- EXTRACTED MATERIAL -
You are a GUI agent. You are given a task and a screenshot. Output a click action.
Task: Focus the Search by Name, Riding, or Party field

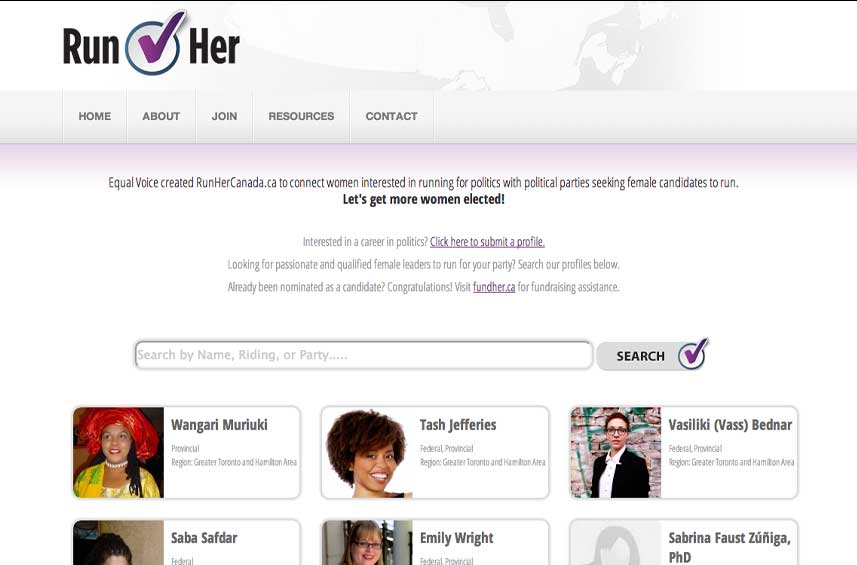[x=364, y=355]
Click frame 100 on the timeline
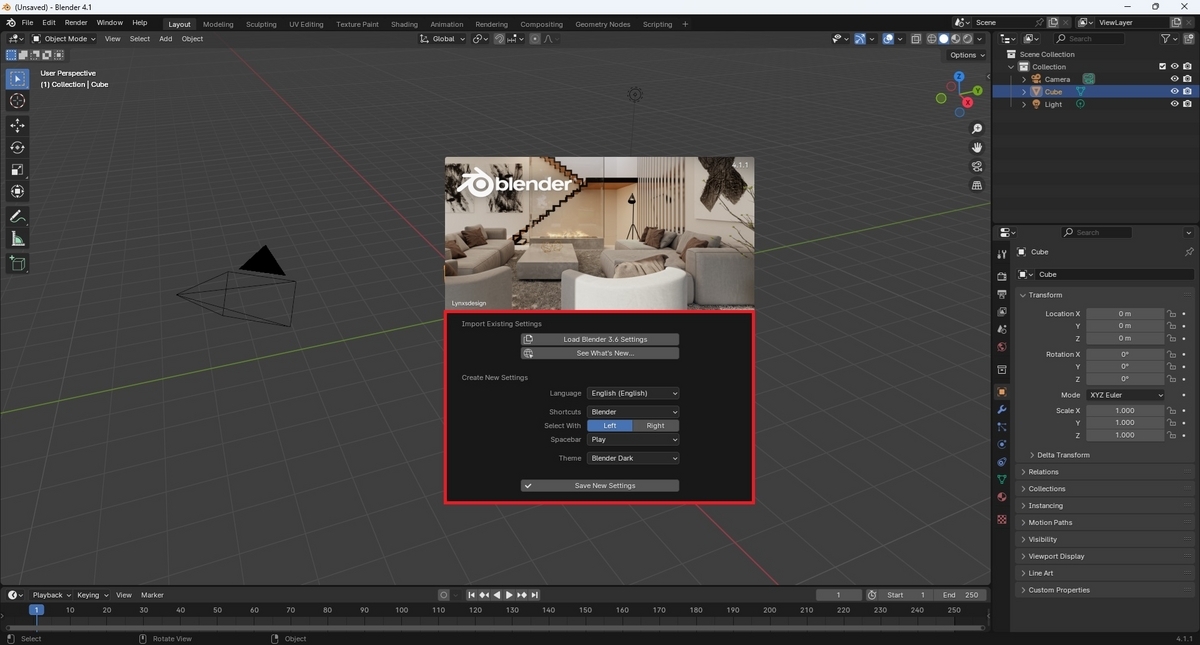1200x645 pixels. [401, 609]
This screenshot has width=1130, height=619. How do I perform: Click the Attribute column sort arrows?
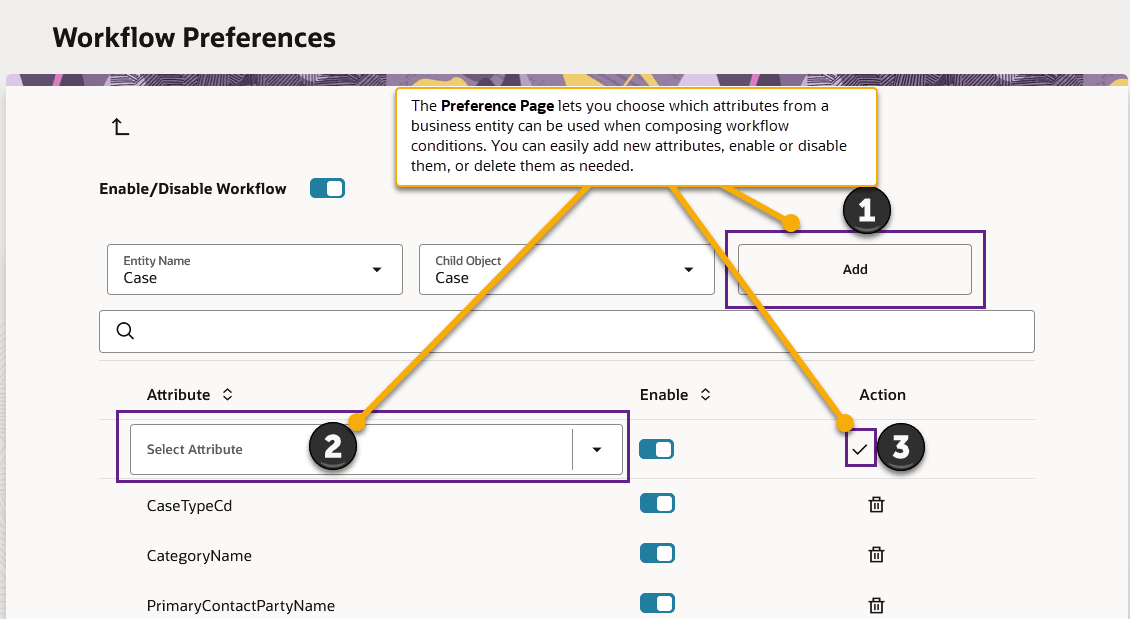pos(225,394)
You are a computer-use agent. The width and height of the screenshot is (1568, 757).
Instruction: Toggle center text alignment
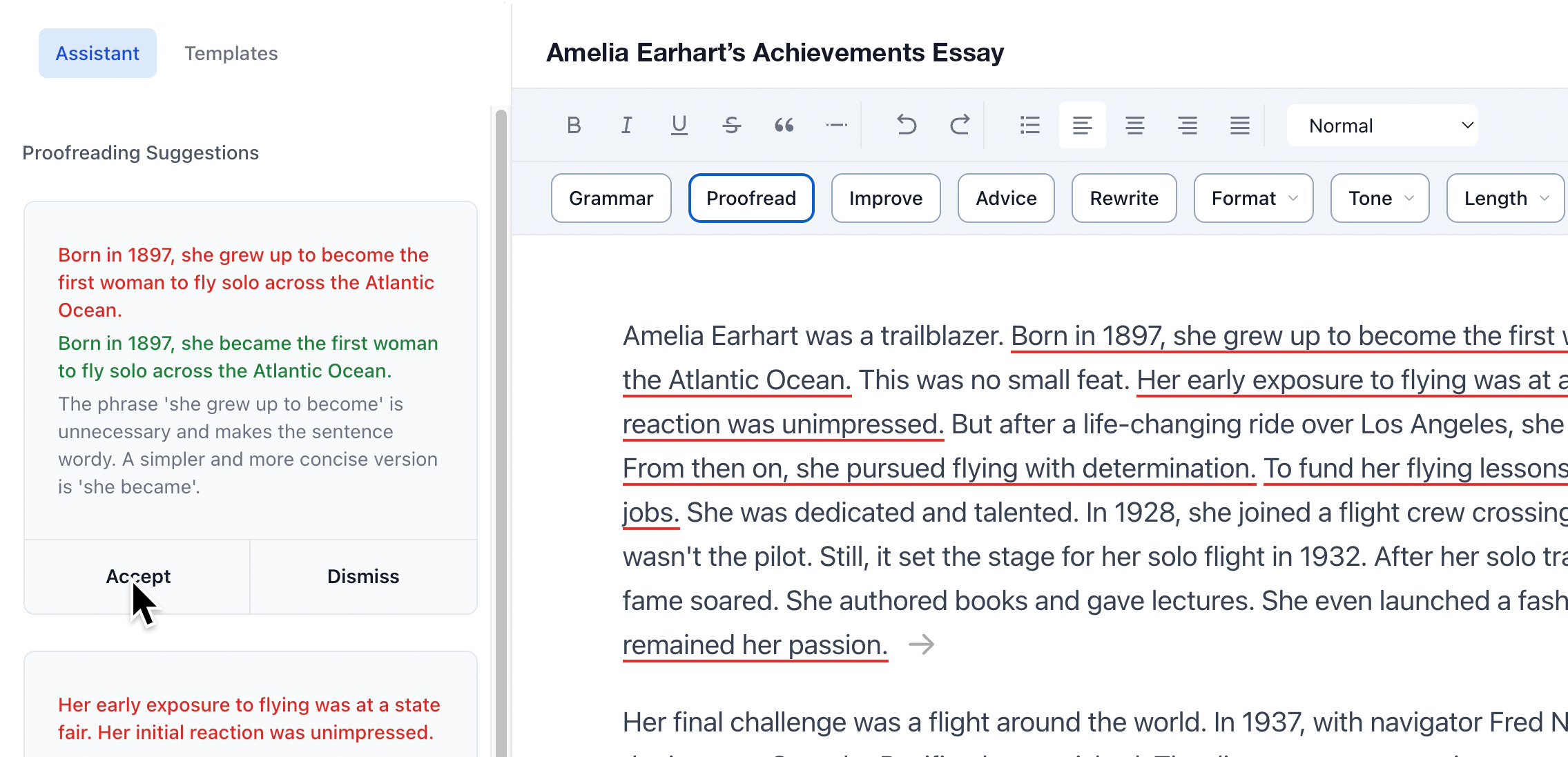pyautogui.click(x=1134, y=126)
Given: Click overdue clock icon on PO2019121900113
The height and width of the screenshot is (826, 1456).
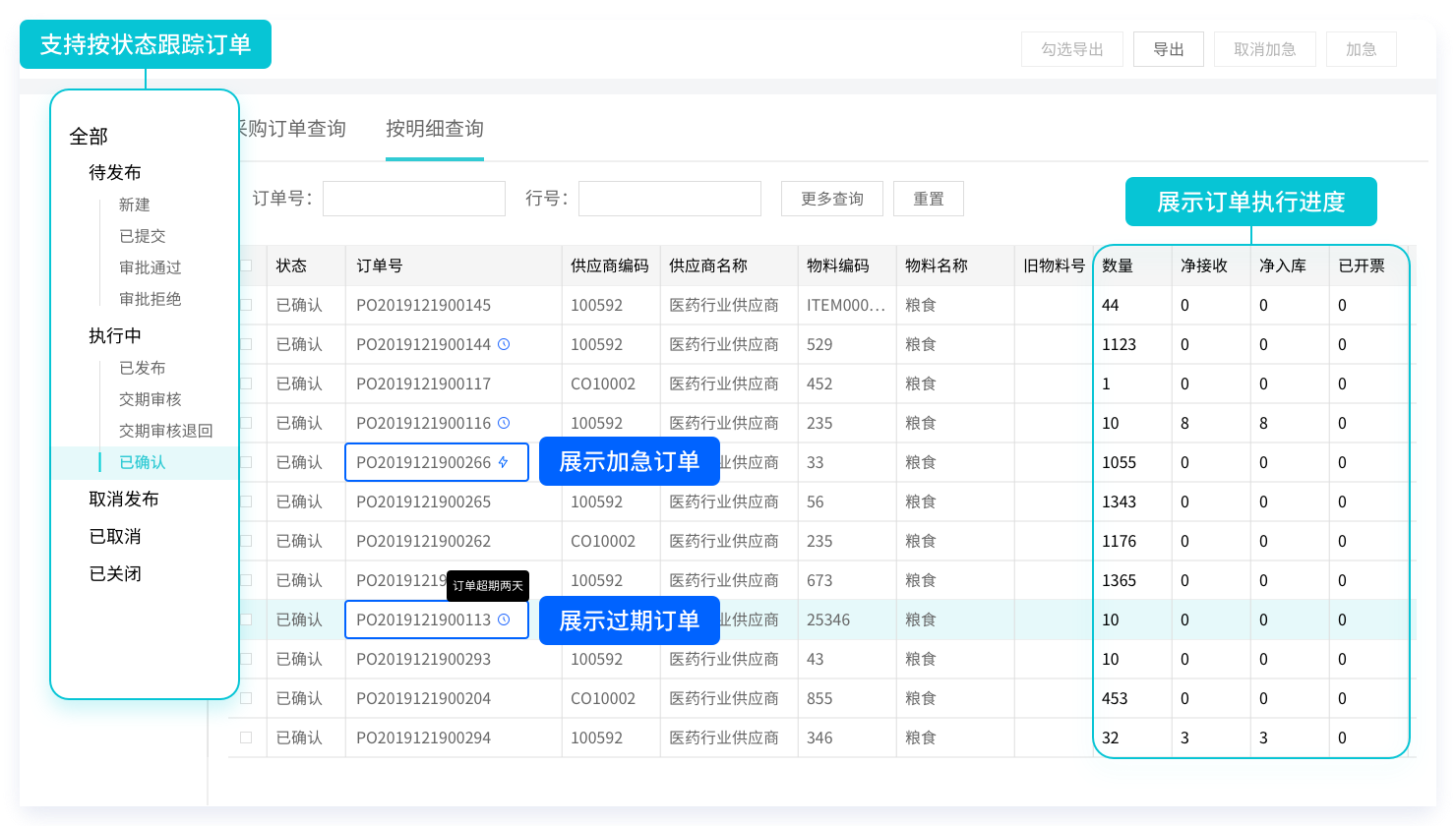Looking at the screenshot, I should (x=504, y=620).

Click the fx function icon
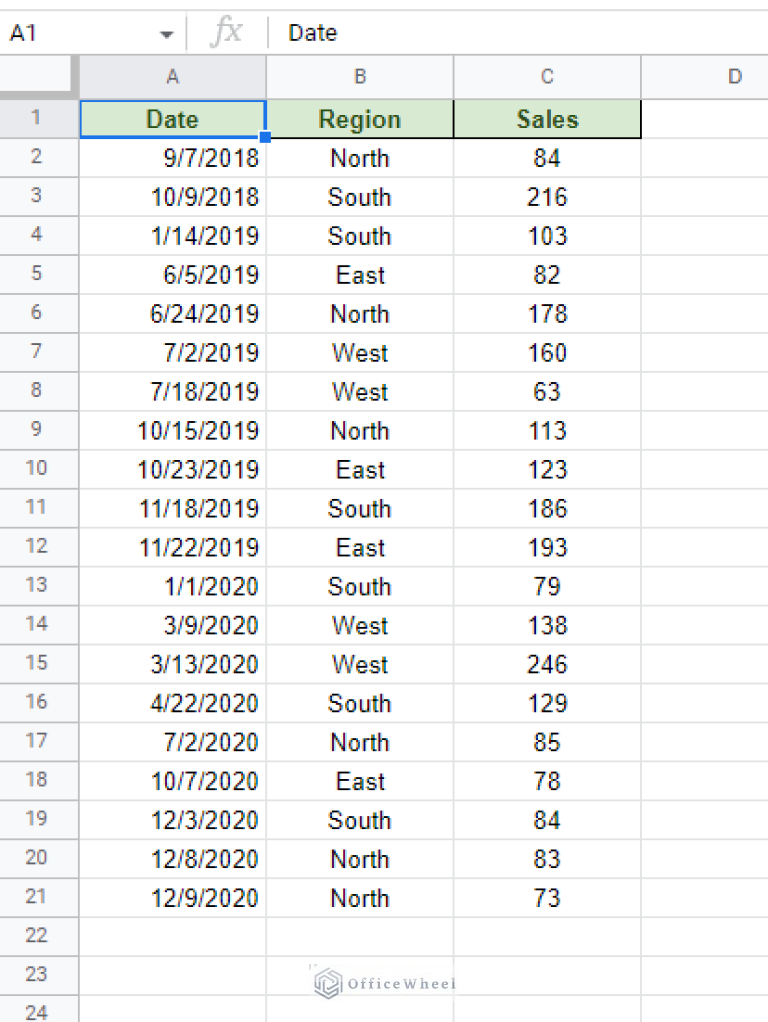[227, 32]
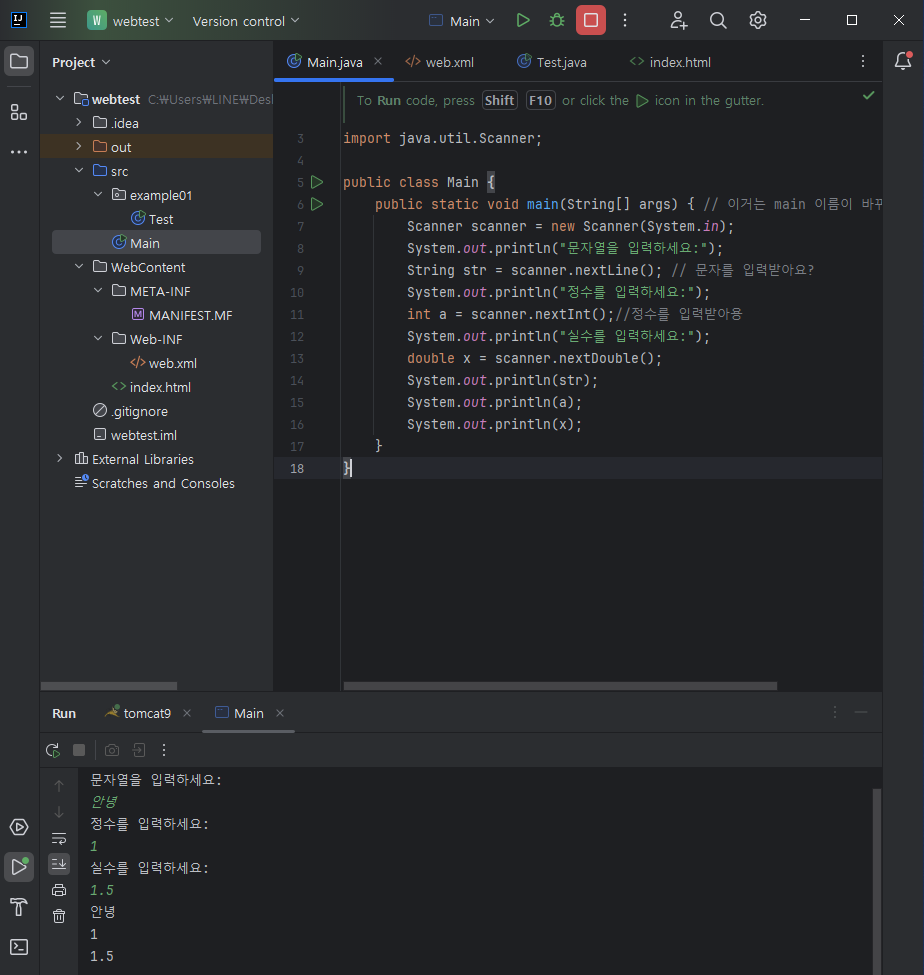The width and height of the screenshot is (924, 975).
Task: Select the tomcat9 run tab
Action: (139, 713)
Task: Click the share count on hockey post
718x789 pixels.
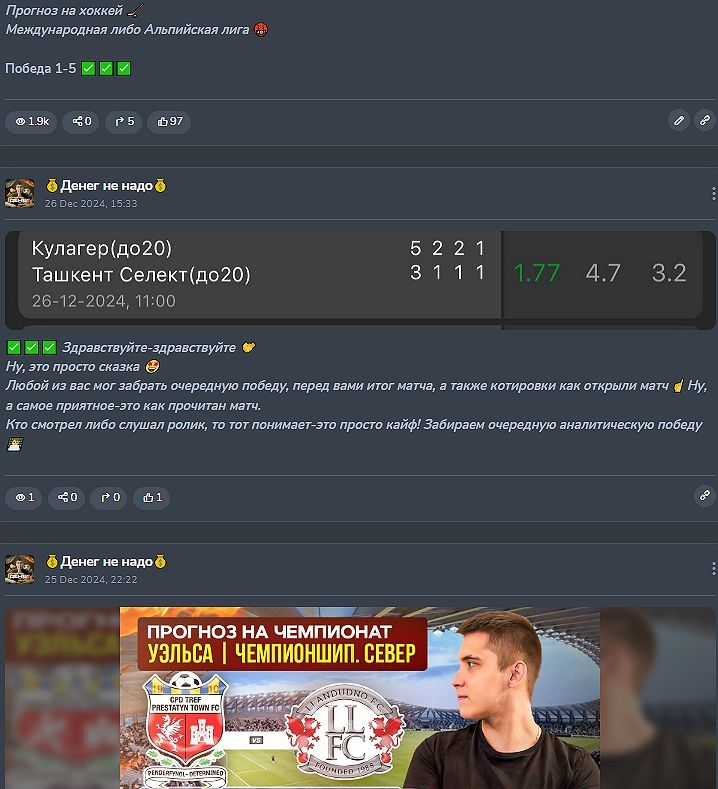Action: coord(81,121)
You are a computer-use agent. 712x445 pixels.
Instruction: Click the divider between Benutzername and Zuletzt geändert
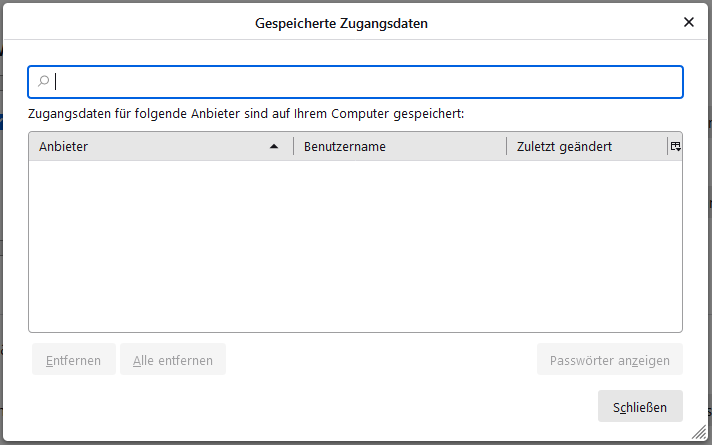click(x=507, y=146)
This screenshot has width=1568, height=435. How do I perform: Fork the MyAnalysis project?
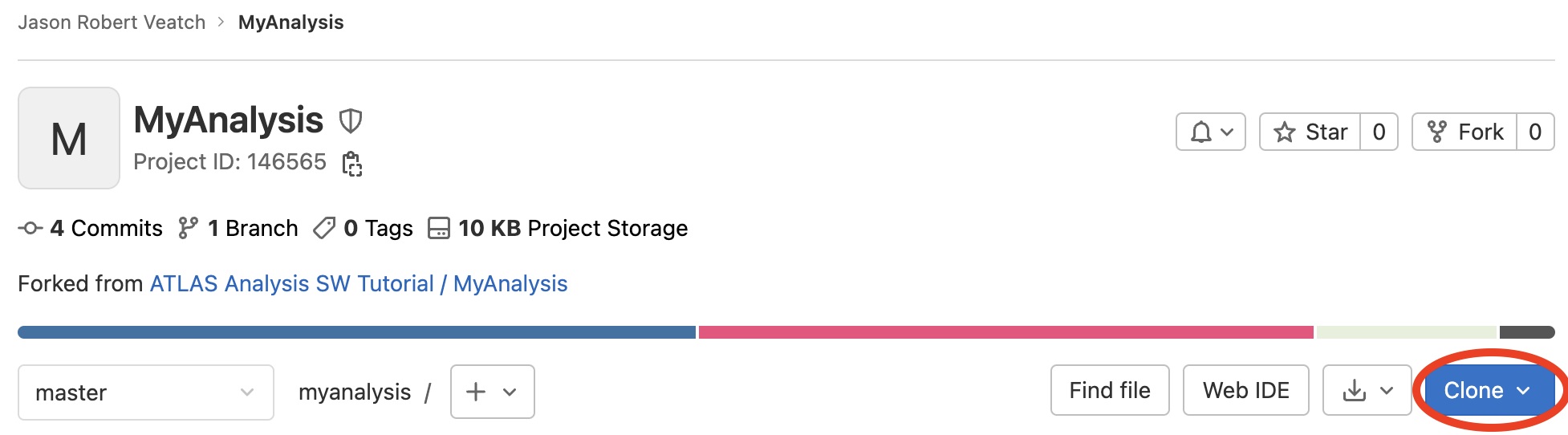click(x=1464, y=132)

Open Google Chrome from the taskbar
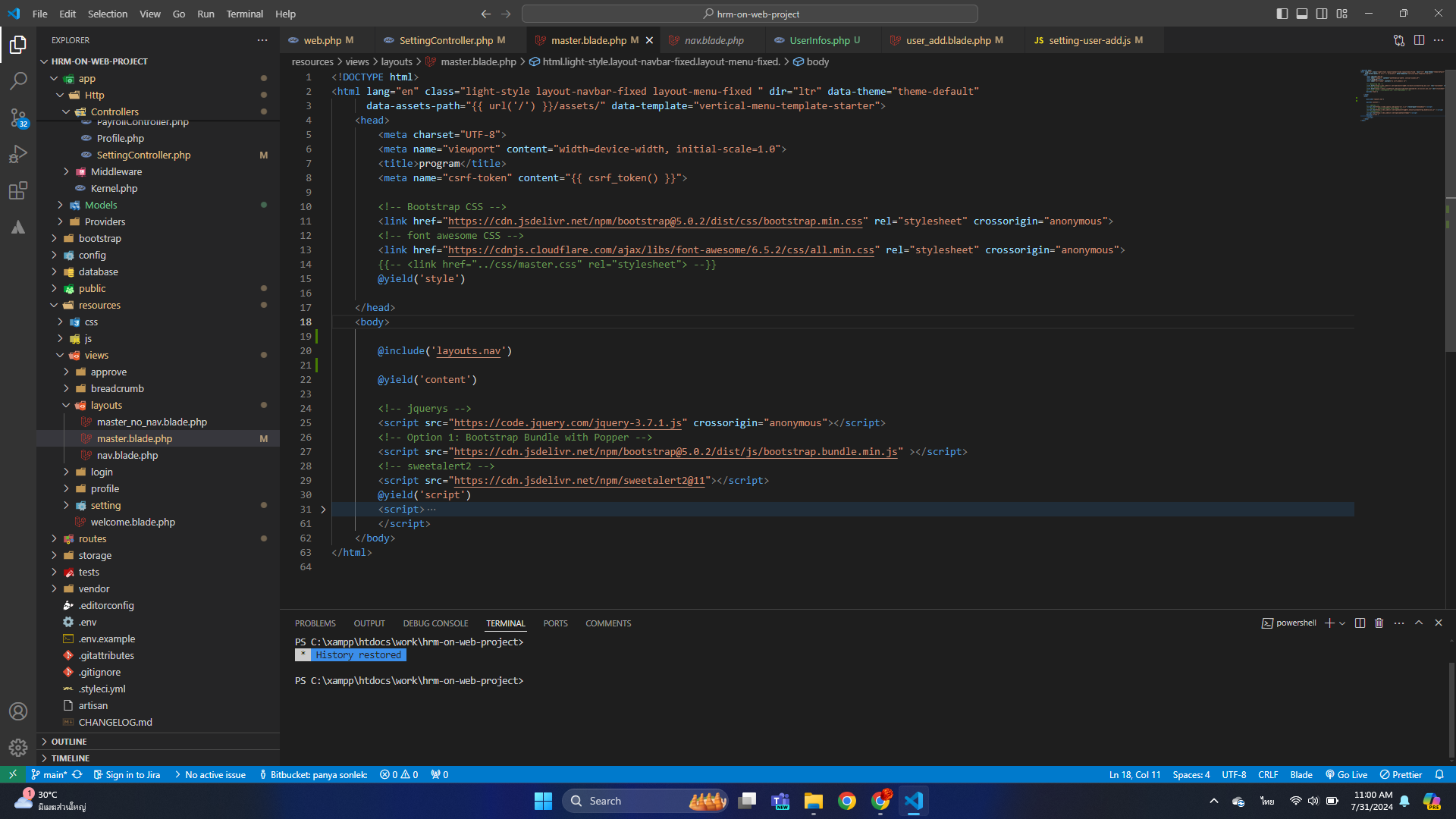[847, 801]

- WHAT TO PRODUCE -
Filter the material for the word "computer" and copy each matching line.

- TASK SOLUTION -
You are a computer-use agent. The width and height of the screenshot is (1568, 757).
You are a computer-use agent. 712x445 pixels.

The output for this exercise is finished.